Donnée pour la première fois à Francfort en cette fin d’année, L’Enchanteresse (1887) semble faire un retour en force sur les planches, après avoir connu sa première en France à Lyon, en 2019. C’est là un événement à ne pas manquer, tant cet ouvrage regorge de beautés, des airs de caractère dévolus à l’héroïne aux duos poignants avec ses soupirants, sans parler des ensembles virtuoses avec le chœur (dont celui a cappella au I, sommet de la partition). Le livret ne se situe malheureusement pas sur les mêmes cimes, étirant en longueur plusieurs scènes de rancœur, tout en multipliant les personnages secondaires peu utiles à l’action. Il aurait été plus judicieux de préférer un huis‑clos ramassé et étouffant pour raconter cette histoire vénéneuse, où un père et son fils en viennent à aimer la même femme, avant que l’épouse bafouée se fasse vengeance par elle‑même, en un final qui n’évite pas les grosses ficelles du mélodrame.

Entrées:
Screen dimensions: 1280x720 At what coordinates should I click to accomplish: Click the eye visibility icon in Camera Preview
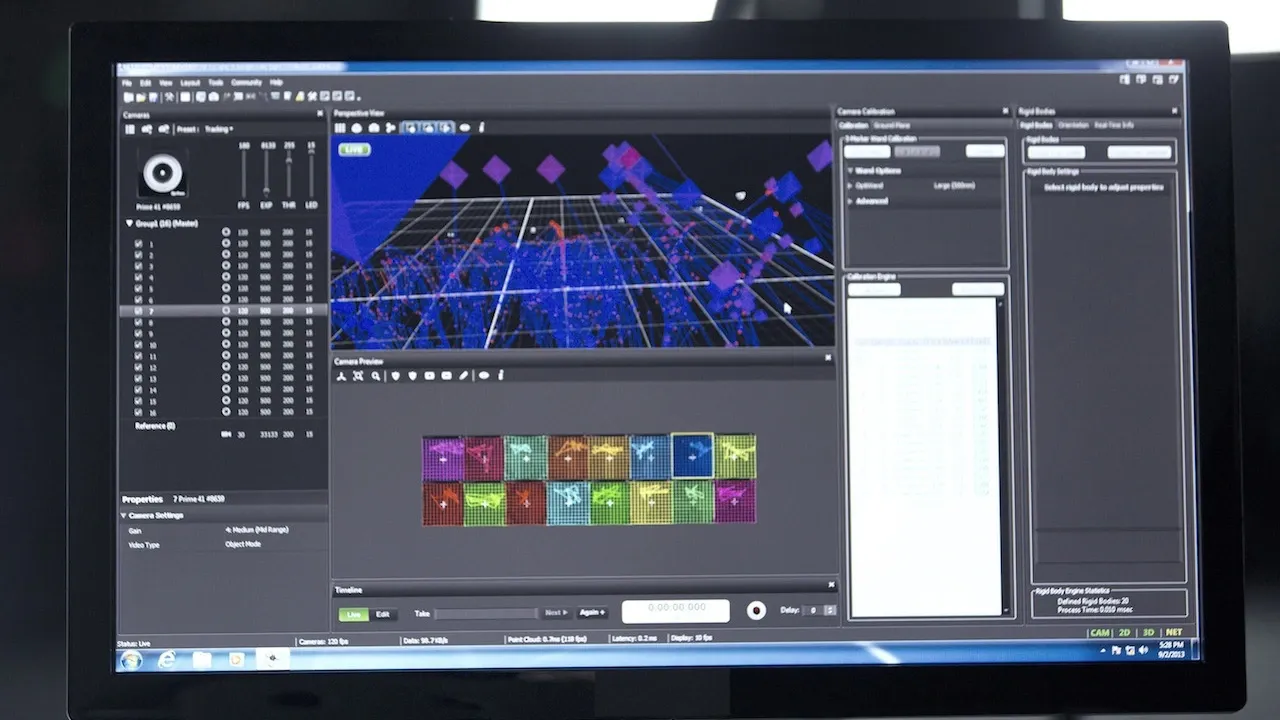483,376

* * *

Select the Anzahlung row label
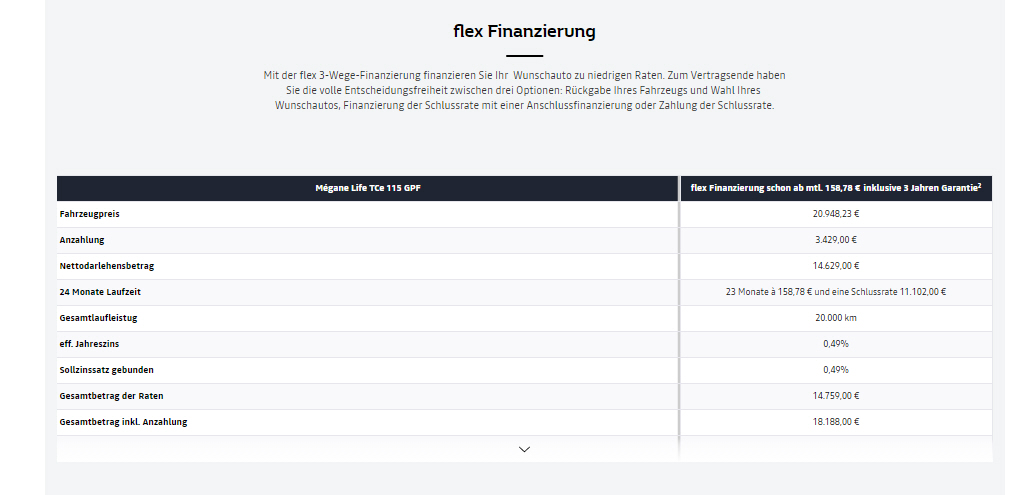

Consigne:
D'après l'extrait sur L'Enchanteresse, répondez à ces questions :
1. Dans quelle ville et en quelle année l'ouvrage a-t-il connu sa première en France ?
2. Quel ensemble est présenté comme le sommet de la partition ?
3. Qui en vient à aimer la même femme dans cette histoire ?

Réponse:
1. À Lyon, en 2019.
2. L'ensemble a cappella avec le chœur au I.
3. Un père et son fils.